Dalam bacaan hari ini ditekankan bahwa pentinglah sikap ketulusan hati dan komitmen penuh dalam beribadah serta mengikuti Tuhan. Dalam Kitab Yesaya, Tuhan tidak berkenan akan ibadah yang hanya formalitas tanpa keadilan dan kasih, menuntut umat untuk berbuat baik dan adil. Dalam Injil Matius, Yesus mengajarkan bahwa mengikuti-Nya memerlukan komitmen total yang melebihi ketertarikan kita pada hal-hal lain yang kita temukan di dunia, dengan kesiapan menghadapi pertentangan dan pengorbanan. Yesus memberikan arahan kepada murid-murid-Nya di Galilea, mempersiapkan mereka untuk misi yang penuh tantangan. Kedua bacaan ini mengajarkan bahwa hubungan dengan Tuhan harus didasarkan pada ketulusan, keadilan, dan kesetiaan yang mendalam, melebihi sekadar ritual dan ikatan duniawi.
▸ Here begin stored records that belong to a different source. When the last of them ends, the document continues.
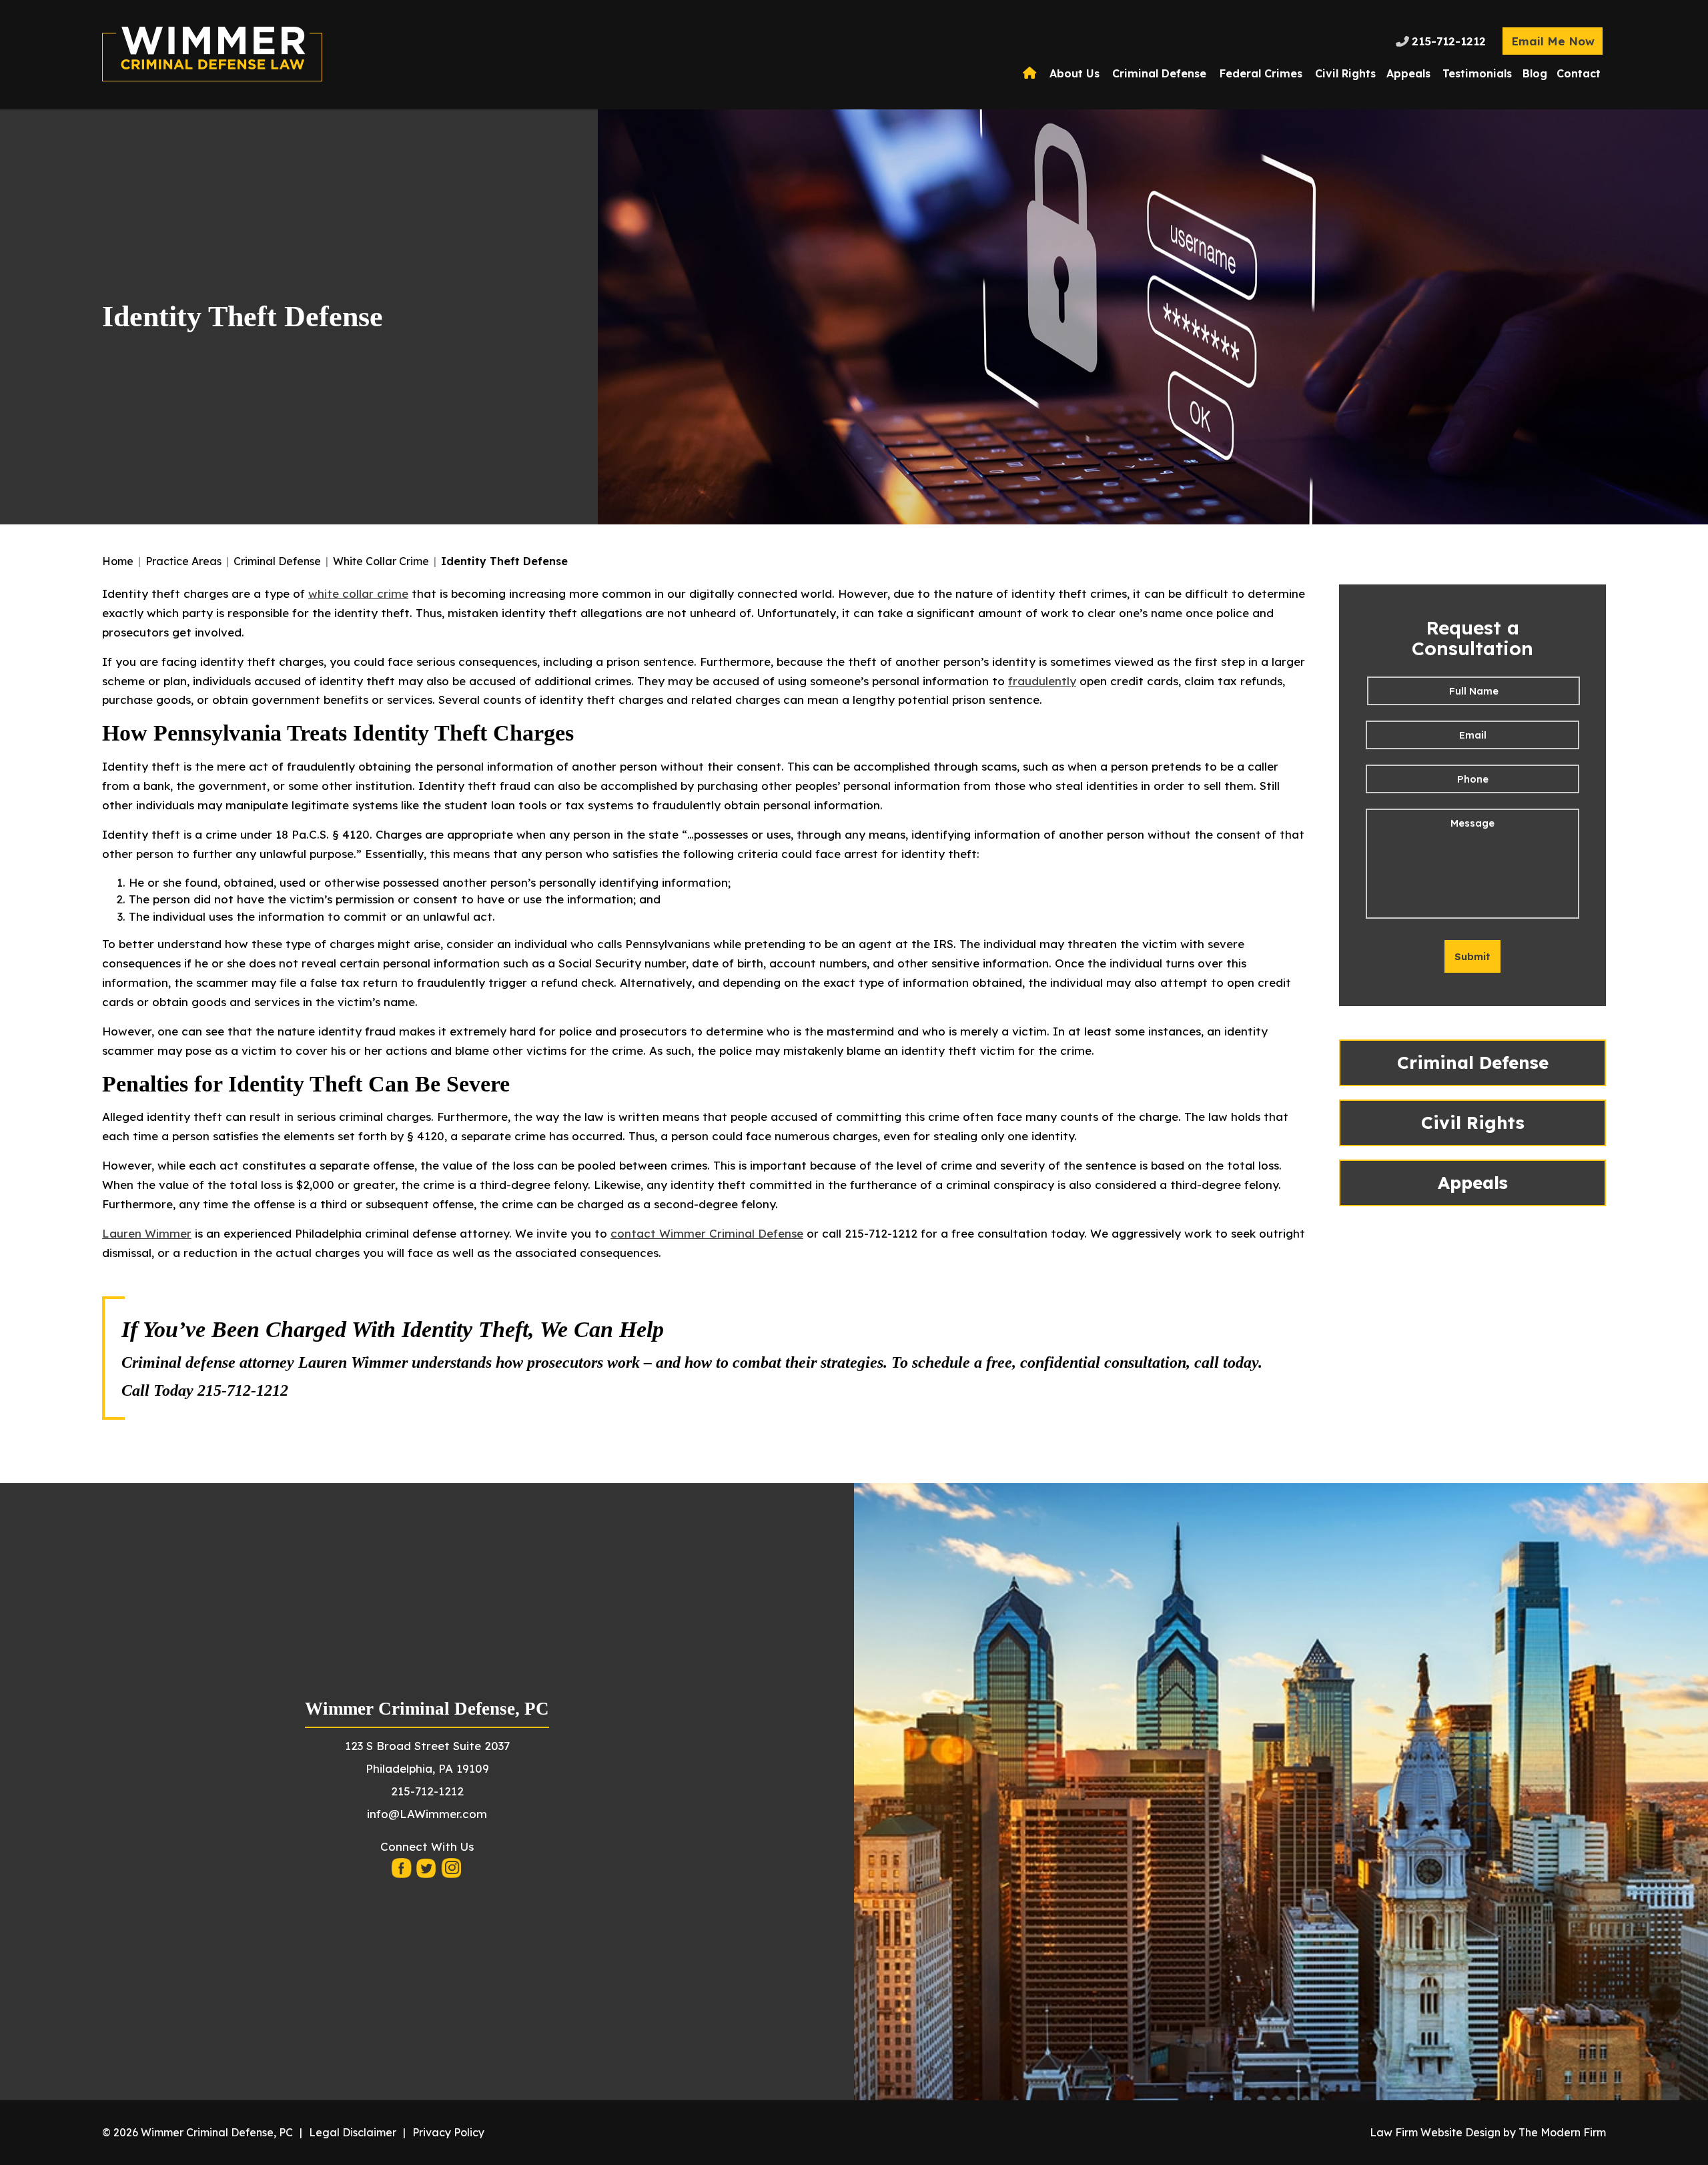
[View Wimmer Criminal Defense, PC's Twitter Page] (427, 1871)
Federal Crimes (1261, 73)
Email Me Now (1553, 41)
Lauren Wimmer (146, 1233)
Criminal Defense (1159, 73)
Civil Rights (1345, 73)
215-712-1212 (1449, 41)
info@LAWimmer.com (427, 1814)
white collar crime (358, 593)
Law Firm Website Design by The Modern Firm (1488, 2132)
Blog (1535, 73)
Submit (1472, 956)
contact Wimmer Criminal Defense (706, 1233)
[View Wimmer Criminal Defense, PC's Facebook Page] (402, 1871)
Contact (1579, 73)
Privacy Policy (448, 2132)
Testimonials (1477, 73)
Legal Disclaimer (352, 2132)
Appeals (1408, 73)
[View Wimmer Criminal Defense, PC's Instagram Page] (451, 1871)
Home (1031, 73)
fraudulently (1042, 681)
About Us (1074, 73)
Santo Bonaventura, yang kita peringati hari ini, adalah teladan luar biasa bagi umat Katolik. Ia mengajarkan bahwa kehidupan rohani harus didasari oleh cinta dan komitmen total kepada Tuhan, bukan hanya formalitas. Bonaventura menekankan pentingnya menjalankan keadilan dan kasih dalam kehidupan sehari-hari, menempatkan Yesus di atas segalanya, dan siap berkorban demi iman. Ajarannya mencerminkan tuntutan Tuhan untuk ketulusan hati dan komitmen yang total.
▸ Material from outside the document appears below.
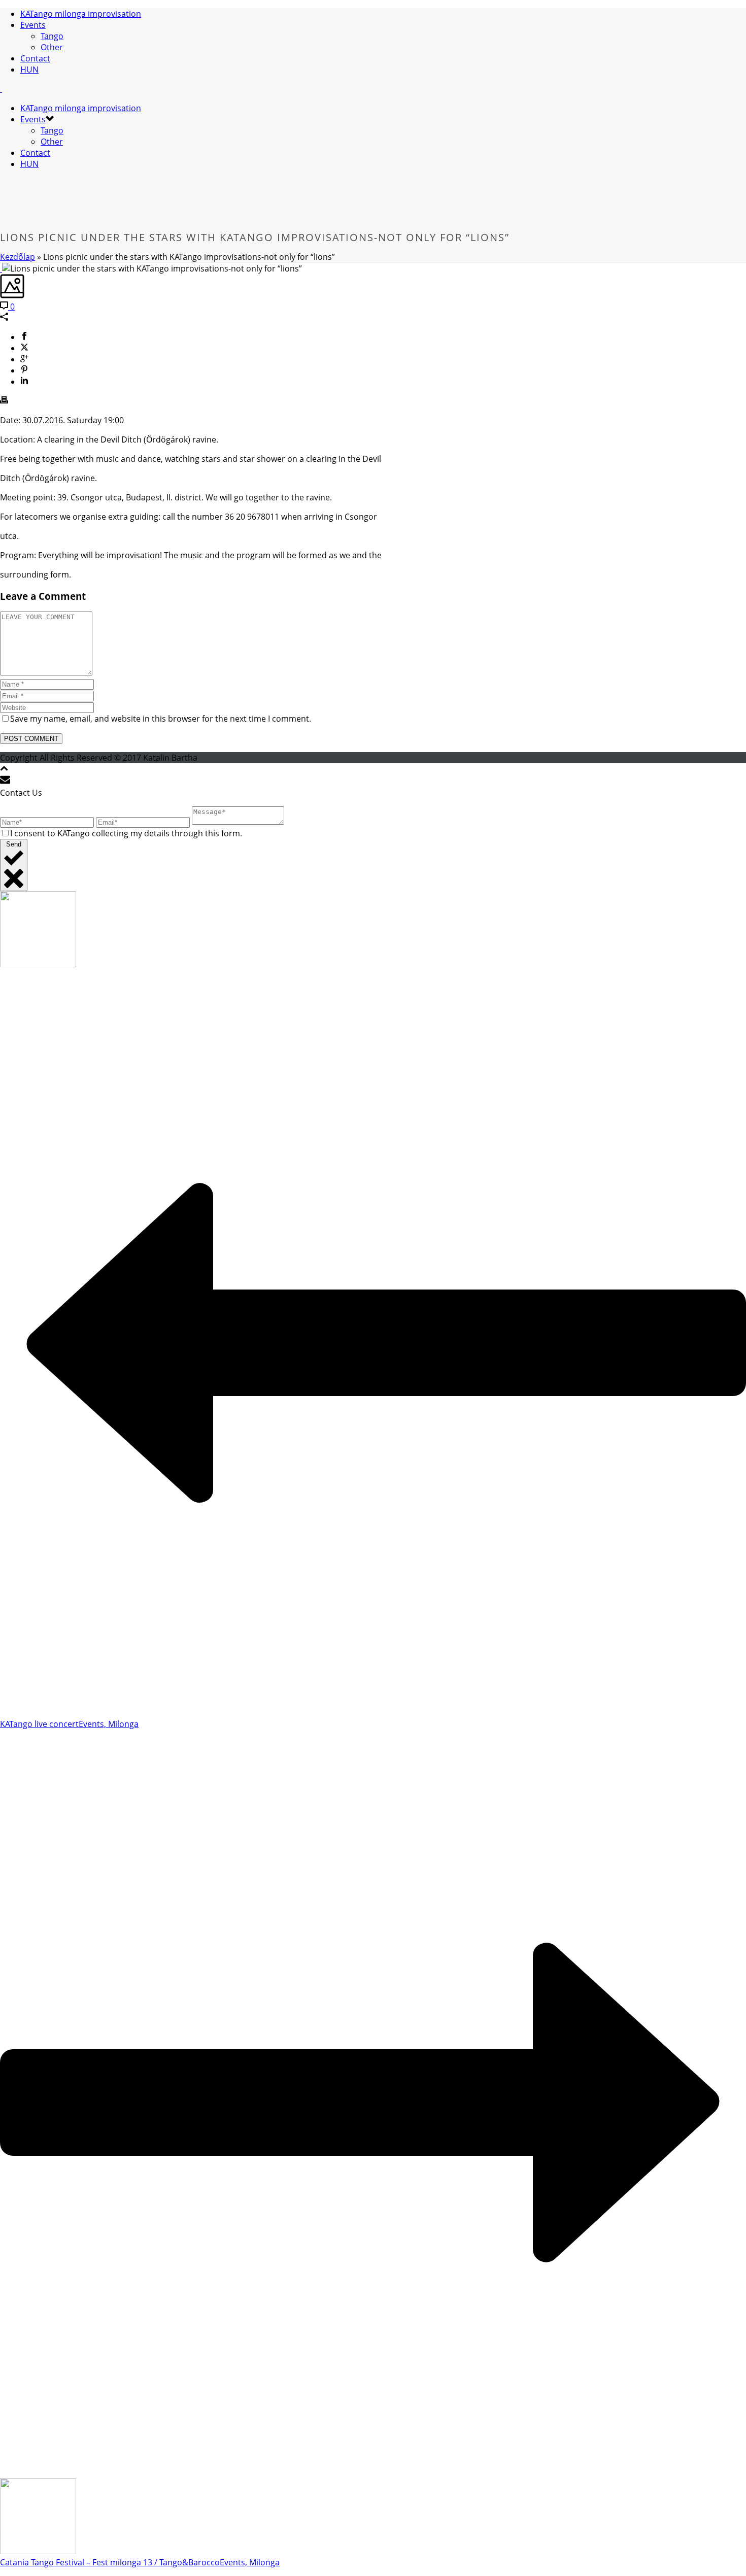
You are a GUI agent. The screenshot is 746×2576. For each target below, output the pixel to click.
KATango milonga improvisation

Sebagai seorang Katolik, kita dituntut untuk mampu meletakkan iman kepada Tuhan, melebihi harta duniawi apapun yang kita miliki. Bahkan kita harus mampu menunjukkan pengorbanan, tidak takut untuk kehilangan apapun demi iman. Hal tersebut membuat kita mampu untuk menunjukkan sikap iman praktis yang benar, seperti aktif dalam kegiatan rohani dengan tulus dan bukan sekedar formalitas. Lebih dalam lagi, kita mampu untuk menjunjung tinggi sikap adil dan kasih seperti yang dikehendaki Tuhan, kendati kita harus mengorbankan apa saja yang kita miliki, agar kita menjadi orang yang layak bagiNya.
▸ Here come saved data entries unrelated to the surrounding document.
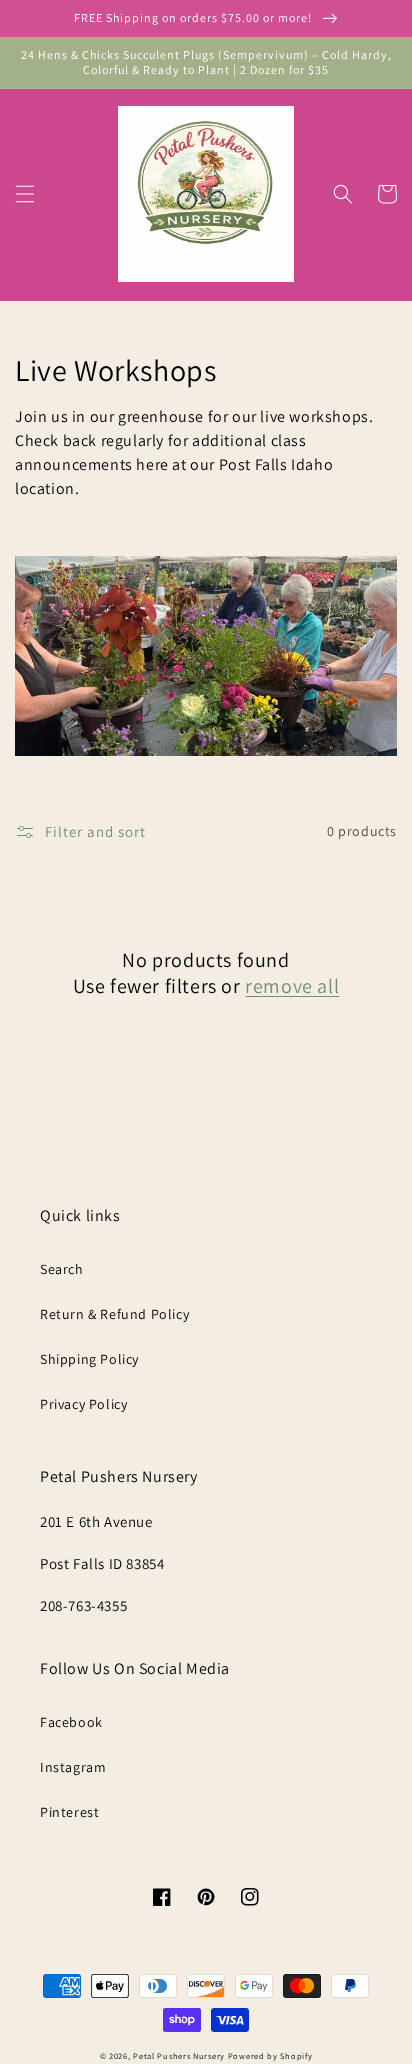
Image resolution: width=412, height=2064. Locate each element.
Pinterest (69, 1812)
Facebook (71, 1722)
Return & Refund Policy (114, 1314)
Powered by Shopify (270, 2055)
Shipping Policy (89, 1359)
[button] (25, 194)
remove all (292, 986)
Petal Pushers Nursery (179, 2055)
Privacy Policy (83, 1404)
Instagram (73, 1767)
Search (62, 1269)
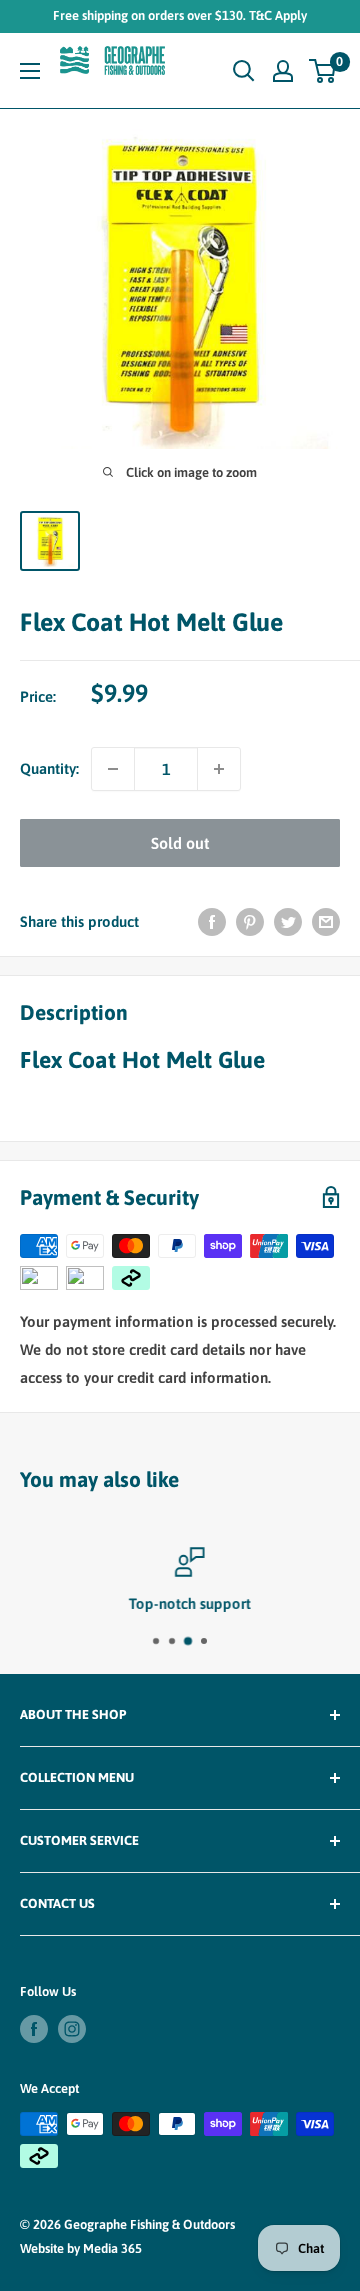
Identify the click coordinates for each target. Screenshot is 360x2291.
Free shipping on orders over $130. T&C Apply (180, 15)
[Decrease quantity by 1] (113, 769)
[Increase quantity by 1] (219, 769)
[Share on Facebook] (212, 921)
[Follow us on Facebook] (34, 2029)
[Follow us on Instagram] (72, 2029)
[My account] (283, 71)
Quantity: (49, 768)
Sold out (180, 843)
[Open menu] (30, 71)
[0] (323, 71)
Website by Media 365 (81, 2248)
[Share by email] (326, 921)
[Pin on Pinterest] (250, 921)
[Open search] (244, 71)
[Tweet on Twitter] (288, 921)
(Fr. Gerrardi V. F. Mandagie)
“Barangsiapa mempertahankan nyawanya, ia akan kehilangan nyawanya; dan barangsiapa kehilangan nyawanya karena Aku, ia akan memperolehnya” (Mat. 10:39).
Marilah berdoa:
Tuhan, berilah kami hati yang tulus, komitmen yang penuh, dan keberanian untuk berkorban demi mengikuti-Mu dengan setia. Amin.